Exercise instructions: Recast every text line of the entries below as a numbered list, skipping blank lines and leaving the pictures out.

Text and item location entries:
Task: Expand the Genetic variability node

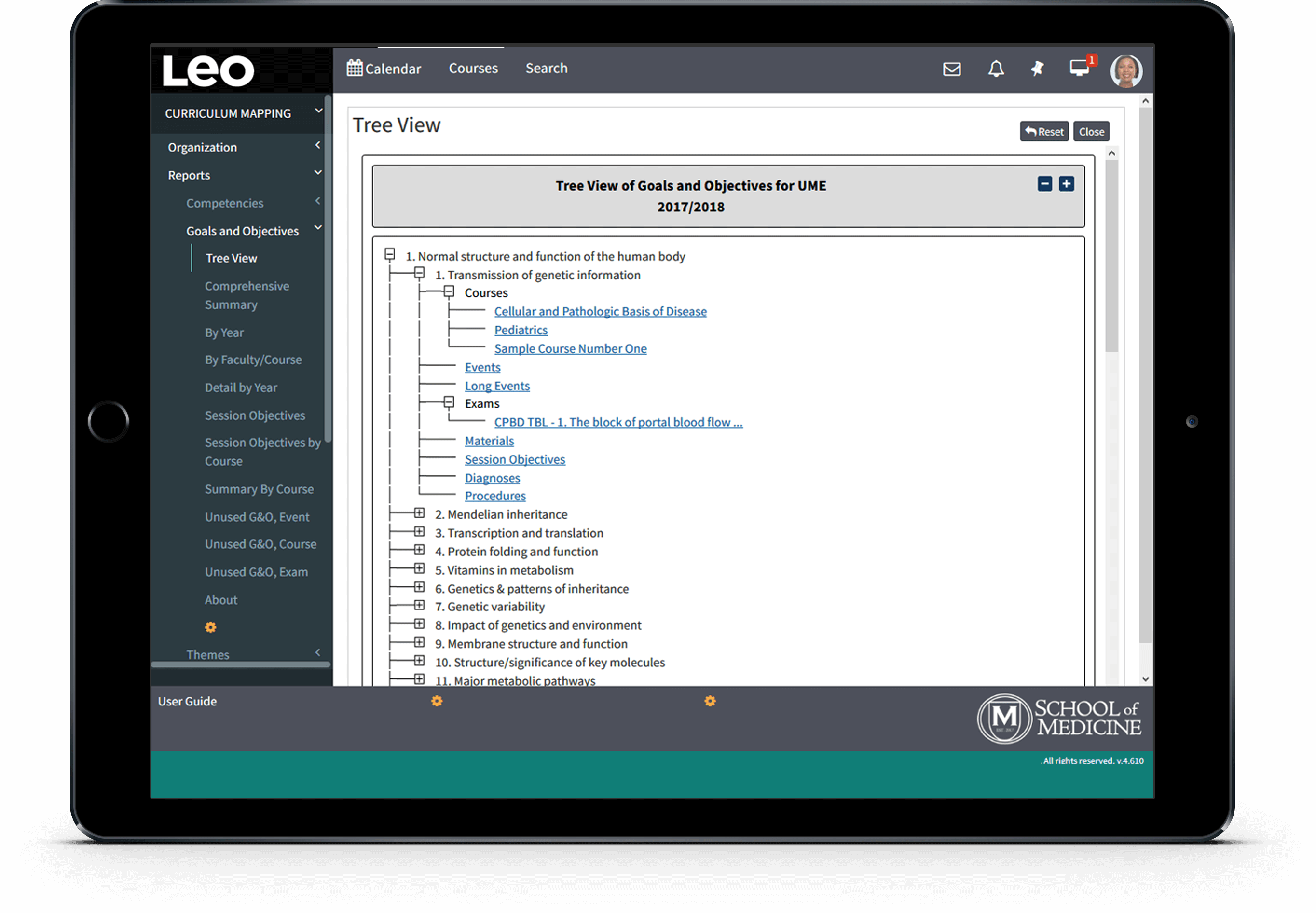Action: pyautogui.click(x=419, y=605)
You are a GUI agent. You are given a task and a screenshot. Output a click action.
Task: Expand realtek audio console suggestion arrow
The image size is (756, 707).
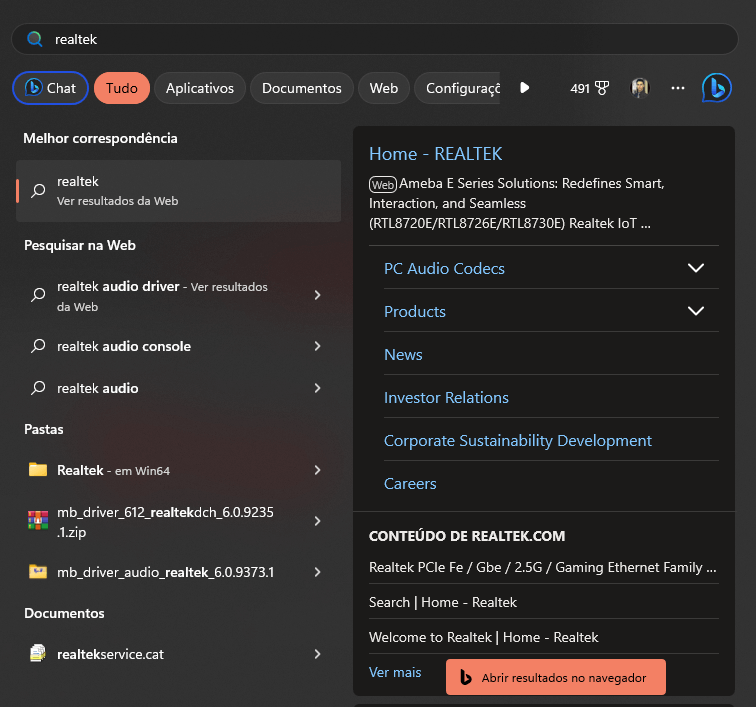[317, 346]
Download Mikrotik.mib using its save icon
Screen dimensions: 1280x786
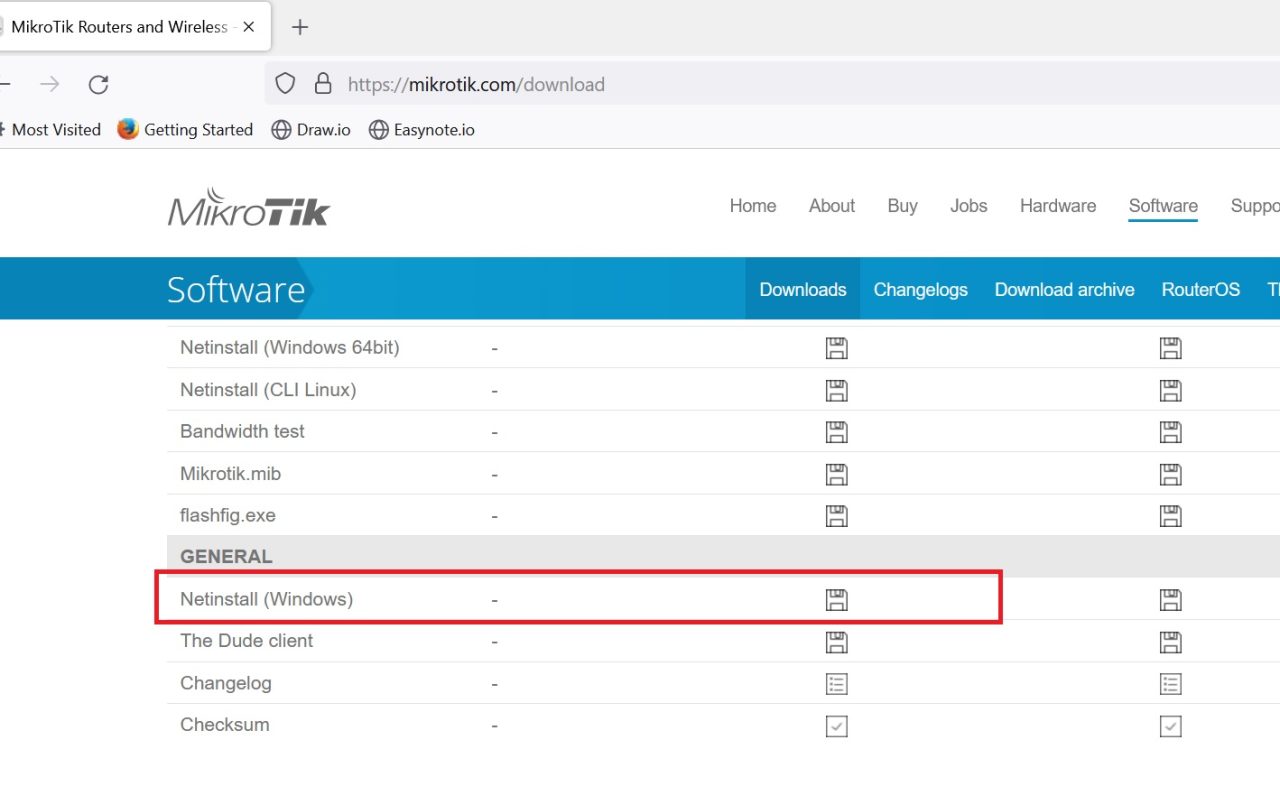pos(836,473)

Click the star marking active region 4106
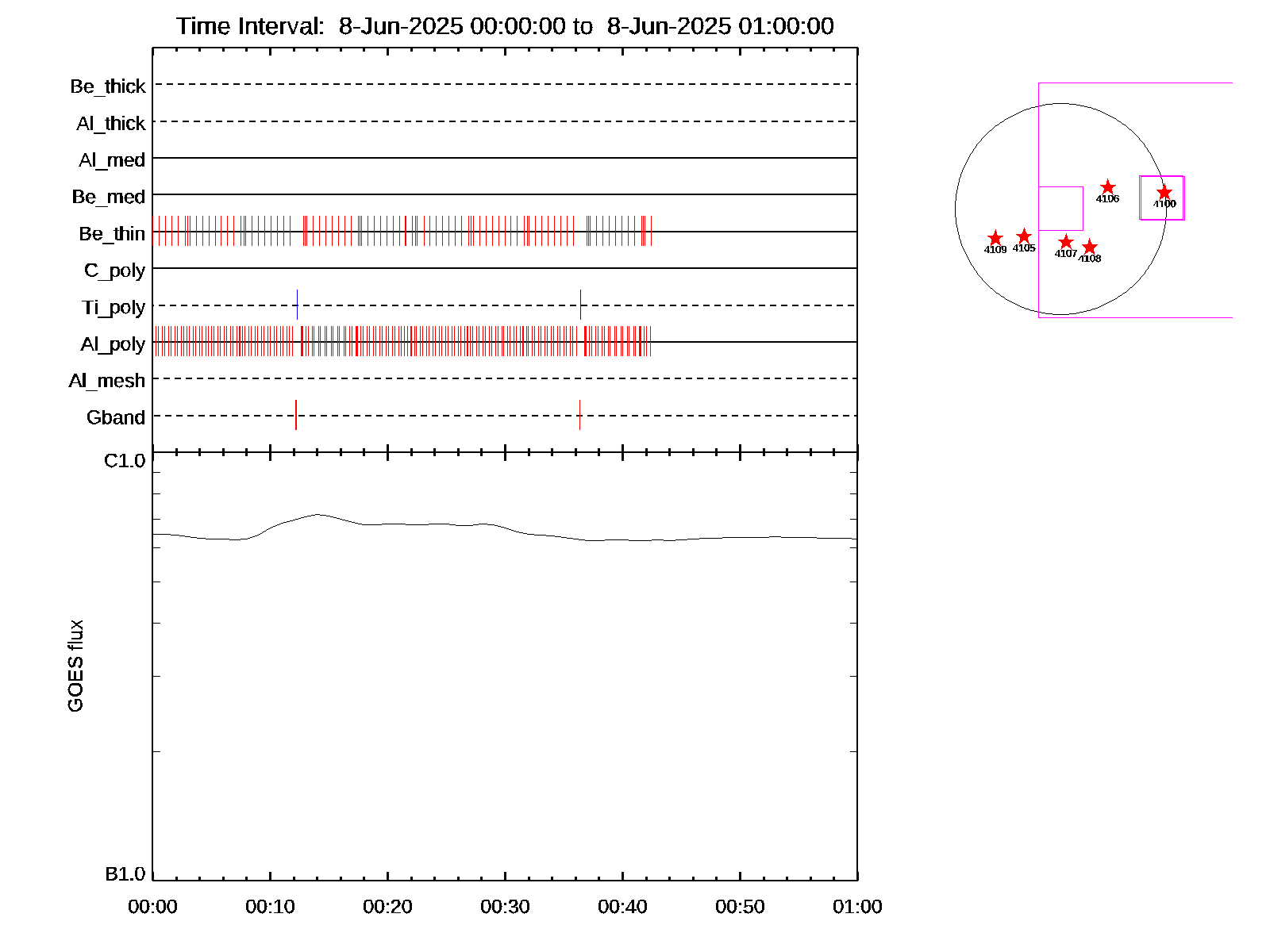pos(1108,187)
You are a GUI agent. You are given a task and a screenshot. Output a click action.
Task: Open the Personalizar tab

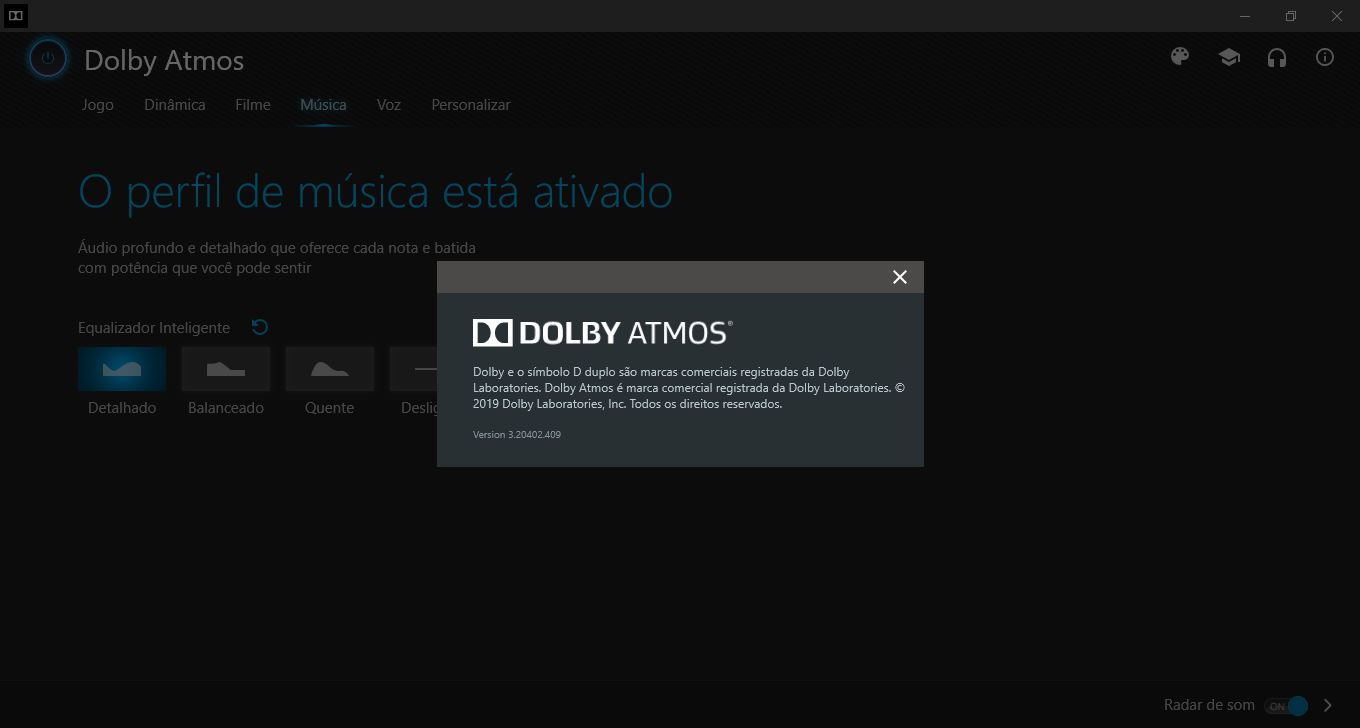coord(470,104)
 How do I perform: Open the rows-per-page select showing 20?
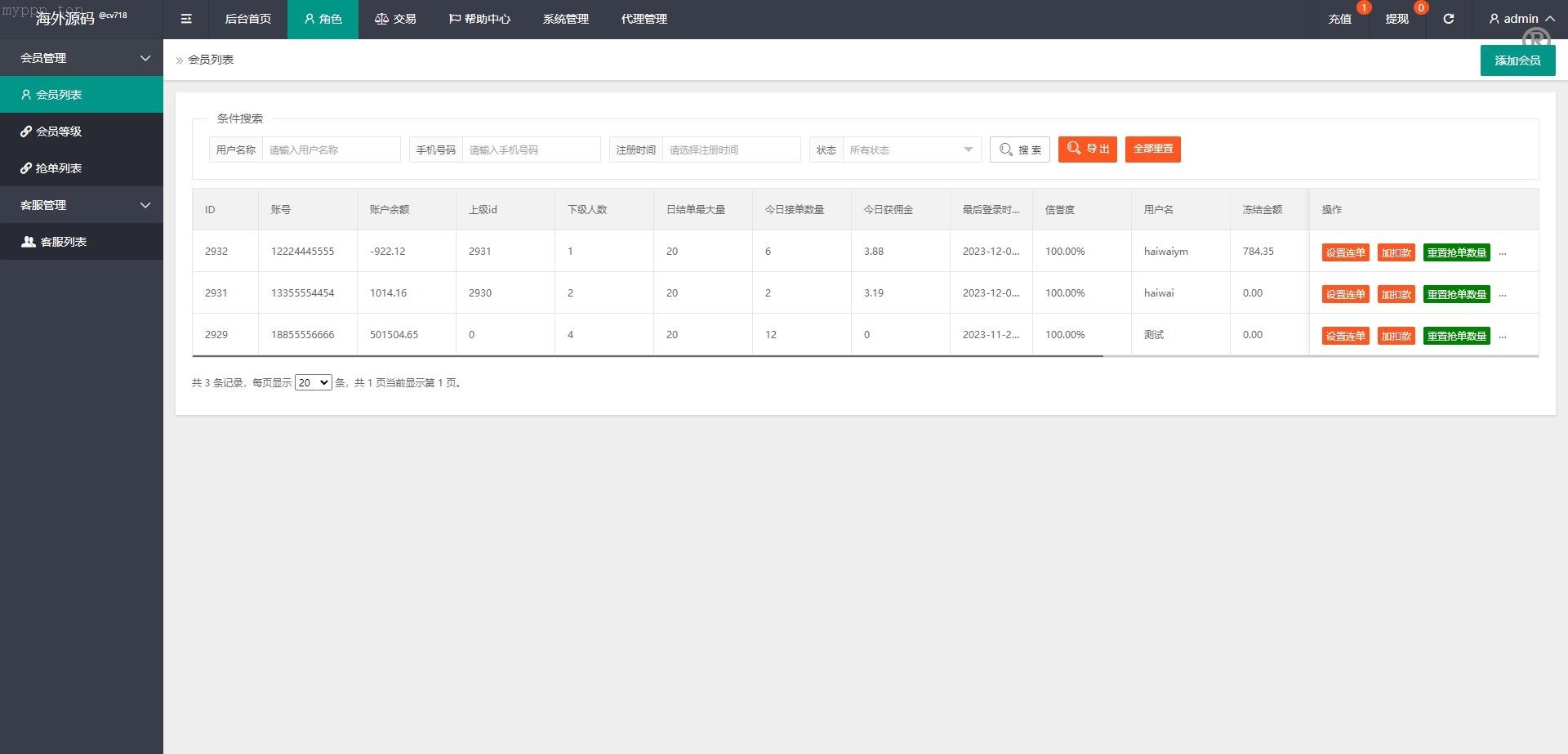313,382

Response to this task:
1. Task: Expand the Genetic variability node
2. Action: pyautogui.click(x=419, y=605)
3. You are a GUI agent. You are given a task and a screenshot. Output a click action.
4. Task: Expand realtek audio console suggestion arrow
5. The image size is (756, 707).
6. [317, 346]
7. Download Mikrotik.mib using its save icon
8. Screen dimensions: 1280x786
9. pos(836,473)
10. Click the star marking active region 4106
11. pos(1108,187)
12. You are a GUI agent. You are given a task and a screenshot. Output a click action.
13. Task: Open the Personalizar tab
14. coord(470,104)
15.  How do I perform: Open the rows-per-page select showing 20?
16. 313,382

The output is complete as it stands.